I want to speak about new clauses 16, 17, 18 and 19. Let me begin with new clause 16. At present, it is very difficult for police in areas such as Wisbech in my constituency to identify houses in multiple occupation. The presence of 20-odd people in a two-storey house often does not meet the legal definition of an HMO. One of the ways in which we can make life easier for the local police is to give them clearer powers and rights to inspect letting agencies, and require gangmasters to keep records in the form of rent books and tenancy agreements. At present, when there is a breach of a tenancy agreement, it falls to the tenant to bring a private prosecution. How realistic is that? How realistic is it to expect someone who has been trafficked, who does not speak English and who does not understand the law to bring a private prosecution against his landlord?

We need to make it quicker, easier and therefore cheaper for the police to identify concentrations of HMOs.
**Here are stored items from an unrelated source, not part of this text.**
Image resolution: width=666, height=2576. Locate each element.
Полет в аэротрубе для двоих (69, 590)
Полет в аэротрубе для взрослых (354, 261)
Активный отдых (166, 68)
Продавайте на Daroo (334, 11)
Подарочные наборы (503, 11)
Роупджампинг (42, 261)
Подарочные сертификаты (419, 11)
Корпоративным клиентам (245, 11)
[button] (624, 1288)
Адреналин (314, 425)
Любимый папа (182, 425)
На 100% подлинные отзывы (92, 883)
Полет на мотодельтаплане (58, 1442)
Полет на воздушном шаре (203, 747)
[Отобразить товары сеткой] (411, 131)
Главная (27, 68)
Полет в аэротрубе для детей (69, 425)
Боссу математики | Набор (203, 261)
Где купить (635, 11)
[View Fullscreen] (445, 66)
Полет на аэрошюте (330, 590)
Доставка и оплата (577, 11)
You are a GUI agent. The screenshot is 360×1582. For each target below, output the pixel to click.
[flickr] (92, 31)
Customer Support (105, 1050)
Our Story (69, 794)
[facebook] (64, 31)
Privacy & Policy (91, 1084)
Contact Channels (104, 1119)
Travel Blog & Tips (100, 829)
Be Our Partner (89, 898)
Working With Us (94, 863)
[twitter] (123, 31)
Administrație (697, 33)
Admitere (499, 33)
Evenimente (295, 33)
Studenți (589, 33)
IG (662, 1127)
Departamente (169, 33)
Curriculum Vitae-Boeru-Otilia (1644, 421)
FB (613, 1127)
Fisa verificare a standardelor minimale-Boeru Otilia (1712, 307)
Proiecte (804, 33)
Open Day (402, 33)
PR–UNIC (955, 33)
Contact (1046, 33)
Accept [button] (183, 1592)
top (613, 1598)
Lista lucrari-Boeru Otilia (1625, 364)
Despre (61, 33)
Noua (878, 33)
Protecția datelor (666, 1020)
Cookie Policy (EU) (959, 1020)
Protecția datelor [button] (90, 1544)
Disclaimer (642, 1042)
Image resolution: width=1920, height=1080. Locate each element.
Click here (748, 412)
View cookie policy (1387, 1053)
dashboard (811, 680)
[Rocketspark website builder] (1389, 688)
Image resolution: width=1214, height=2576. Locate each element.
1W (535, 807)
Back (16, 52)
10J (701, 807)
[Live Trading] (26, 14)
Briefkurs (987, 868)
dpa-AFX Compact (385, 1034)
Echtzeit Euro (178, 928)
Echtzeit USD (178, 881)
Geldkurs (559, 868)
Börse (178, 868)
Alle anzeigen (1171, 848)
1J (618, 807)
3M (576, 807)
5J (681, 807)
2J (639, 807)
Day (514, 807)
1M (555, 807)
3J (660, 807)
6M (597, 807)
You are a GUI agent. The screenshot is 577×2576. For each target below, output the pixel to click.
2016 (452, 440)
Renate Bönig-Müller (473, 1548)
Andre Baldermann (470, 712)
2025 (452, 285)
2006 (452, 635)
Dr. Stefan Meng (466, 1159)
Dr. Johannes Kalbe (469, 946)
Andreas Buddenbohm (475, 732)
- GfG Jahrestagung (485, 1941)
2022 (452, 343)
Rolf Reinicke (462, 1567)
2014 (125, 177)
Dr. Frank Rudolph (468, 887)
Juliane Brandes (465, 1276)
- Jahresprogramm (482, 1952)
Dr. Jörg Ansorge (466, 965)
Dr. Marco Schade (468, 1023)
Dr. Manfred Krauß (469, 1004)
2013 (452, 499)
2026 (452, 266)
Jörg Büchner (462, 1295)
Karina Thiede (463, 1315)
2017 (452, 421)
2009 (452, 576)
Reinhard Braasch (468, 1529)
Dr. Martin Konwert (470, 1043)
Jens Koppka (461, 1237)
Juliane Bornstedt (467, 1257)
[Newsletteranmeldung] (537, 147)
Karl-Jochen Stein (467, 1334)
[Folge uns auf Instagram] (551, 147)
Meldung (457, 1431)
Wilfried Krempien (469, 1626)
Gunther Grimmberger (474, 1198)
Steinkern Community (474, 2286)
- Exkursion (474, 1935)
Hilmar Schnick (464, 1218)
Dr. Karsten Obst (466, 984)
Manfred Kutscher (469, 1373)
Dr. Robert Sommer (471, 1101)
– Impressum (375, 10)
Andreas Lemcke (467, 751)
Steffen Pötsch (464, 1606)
They need to be able to go into those houses, establish whether the law relating to, for instance, rent books is being adhered to, and take action if necessary. That will necessitate rights of access to the records of letting agents, and a requirement that the Gangmasters Licensing Authority can then use for leverage in relation to gangmasters.

New clause 17 seeks to build on the lessons this House can learn from scrap metal merchants being forbidden from taking cash payments and asks how we can create an audit trail for financial investigators in terms of the known abuse around the minimum wage legislation and the way people are being paid. At present wage slips will often simply show that someone was on for one day—it could have been seven hours, it could have been 12 hours—and when payments are made, they are made in cash. Straight away, deductions are taken for accommodation and for vehicles, so the abused worker never actually receives that money. Often they are told when they come into the country that they are not allowed a bank account. Obviously that is erroneous information, but they do not know otherwise. New clause 17 therefore addresses how we can make it easier for the police to follow the money—follow that audit trail—so that once money goes into an account, it is with the worker and it becomes harder for the rogue gangmaster to deduct it at source, which is what currently happens.

New clause 18’s provision is, I fear, almost a well-worn theme. I had a debate on it in Westminster Hall in 2012 and 2013. The measure was being blocked by the Department for Business, Innovation and Skills, although I was told privately that the Department for Environment, Food and Rural Affairs was supporting it. The reality is that the Gangmasters Licensing Authority does not have the full range of tools available. It has draconian penalties available in terms of criminal sanctions, but they are almost never used because the standard of proof is high and the amount of time required is extensive.

To put this in context, do Members know how many inspectors the GLA currently has? It has 35 for the whole country. There is one covering the whole of Cambridgeshire and Lincolnshire. An inspector could spend their entire time just driving around my constituency, never mind the rest of the county and the two counties combined. The LGA has 35 inspectors and a budget of £4 million. We need only think about how much a supermarket makes in a week to see how well resourced the GLA is.